The concession might therefore be held by several parties,1 that have agreed to act together in a joint venture. They will divide the expenditures incurred in the performance of the concession, and will divide the benefit of any petroleum that is produced under the terms of that concession, between themselves in accordance with pre-agreed shares. Consequently, a JOA will be needed between this group of persons in order to record the terms of their joint relationship (at least if they propose to proceed on the basis of an unincorporated joint venture).
There are several well-rehearsed reasons for entering into a joint venture for the undertaking of a petroleum exploration and production project, which it will be helpful to summarise here.
•Multiple projects participation – participation in a joint venture allows a party to undertake only part of a project, so freeing up that party to devote its unutilised resources to participation in a wider number of other projects. This allows that party to spread itself across several projects simultaneously, rather than to apply itself to just one project entirely, while still achieving the same overall economy of scale.
•Risk sharing – a joint venture allows the parties to share the various risks (principally geological, financial and commercial risks) that are typically associated with the business of petroleum exploration and production, such that no single party is exposed to bearing all of those risks alone. Where the costs of exploration and production can run into hundreds of millions, or even billions, of dollars, few companies are able or willing to bear those costs (and the attendant risks) individually.
•Skill sharing – a joint venture allows the parties to pool their respective skills, expertise and abilities (whether operational, financial or political skills, or simply the accumulation of previous relevant experience) in the manner that best complements their joint venture and avoids unnecessary duplication. It also affords the parties the opportunity to observe and to learn new skills from each other. Getting the chemistry right in this respect partially explains why the parties might thereafter be keen to control the circumstances in which a party can later exit the joint venture and bring in a replacement (see Chapter 14).
•Political risk mitigation – a joint venture can help to reduce the risk of adverse political or regulatory interference that might impact on the petroleum project that the parties have agreed to undertake.
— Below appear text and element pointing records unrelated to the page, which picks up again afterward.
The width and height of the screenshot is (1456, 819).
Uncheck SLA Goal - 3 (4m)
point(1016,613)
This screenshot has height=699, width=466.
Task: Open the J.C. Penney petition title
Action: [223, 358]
Having a widely invested petroleum project, with a joint venture of multiple parties in the concession (especially where one of the parties is a state entity (see 4.1)) might cause the state to think twice about doing anything that might prejudice the interests of that particular project. This could be true up to a point, although it will be less effective as a safeguard against the risk of wholesale re-regulation of the entire petroleum sector that also affects the particular petroleum project on a non-discriminatory basis.
•Managing state participation – the JOA that the parties to the joint venture enter into will provide a protocol for state participation, if that is a feature of the prevailing petroleum law or of the concession (see Chapter 2), and will offer some education to the state on the commercial positions and the operational behaviour that might be expected to be undertaken in return for that participation.
The interests of the various parties in their joint venture should ostensibly be the same: that is, to produce the greatest possible quantities of petroleum on the most cost-effective basis. This alignment of interests will be recognised in the JOA, but there could also from time to time be some misalignment between the interests of the parties, which the JOA will also need to accommodate.
Thus, a party might prefer its interests in another concession to which it is party over its interests in the concession to which the JOA relates; or one party might wish to shut in petroleum production during periods of low petroleum prices while another might not; or a state entity that has become party to the concession and the JOA may have an ambition focused on exploration at all costs, and the production of even marginal quantities of petroleum, solely in order to benefit the national interest, which the other parties do not share. The JOA will need to be able to address all these sorts of tensions within the joint venture that it represents.
(a)The role of the JOA
The examination of the terms of a typical JOA in this book is prompted by the assumption that a concession has been awarded to and is held by a private sector participant in the form of a group of persons that have agreed to act together within some form of collaborative joint venture, rather than to a single person as the sole concession-holder. Under the terms of the concession, that group of persons, as the concession-holder, will be entitled (and will also be obliged) to explore for petroleum, and to produce any petroleum that is thereby discovered, in the defined concession area.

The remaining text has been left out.